Patricia McCormick is the author of several books that depict the lives of normal, yet troubled teens. In Cut you find Callie in Sick Minds--what the kids interned at Sea Pines call the in patient treatment center that deals with eating disorders, substance abuse and behavior issues. Callie will not talk, cannot talk about why she is there or what is bothering her. Soon, through a series of memories and life changing events, Callie finds that she can no longer remain silent, either. Slowly and haltingly her feelings and worries come out and Callie finally finds herself on the path to wellness.
This is the quickest read in the YA section yet. Short does not mean bad, though. This book is well written and perfect for younger teen girls. It incites understanding in some and empathy in others. Callie is a 13 year old that started cutting herself to relieve the stress and anxiety in her life. Another girl in treatment seems to be doing the same, but to garner attention. There are many other girls with a miriad of problems, with quite a few of the signs spelled out in the book to help identify those problems.

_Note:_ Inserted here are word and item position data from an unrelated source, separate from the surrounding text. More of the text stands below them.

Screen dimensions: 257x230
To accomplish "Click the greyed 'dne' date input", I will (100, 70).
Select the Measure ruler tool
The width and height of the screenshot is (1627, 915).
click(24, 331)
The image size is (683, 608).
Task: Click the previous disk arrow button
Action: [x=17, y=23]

On a completely different note, Peeps by Scott Westerfeld was quite charming. This scientific explanation for vampires was a lot of fun and very educational. Every other chapter had an explanation of different parasites. It was scary and interesting at the same time because although vampires are not real, parasites are and their descriptions here will make you think twice about eating rare meat or swimming in tropical rivers (both of which I have done! Eek!).
The story didn't flow particularly well at times, but the plot had quite a few twists and turns and vampirism as an STD was an interesting idea. This book definitely kept me interested, as do most of Westerfeld's books. Unlike his well known futuristic series that includes the books Uglies, Pretties and Specials, Peeps is set in our time in New York city. It is exciting and a little scary, and I recommend this book for older teens 16-20.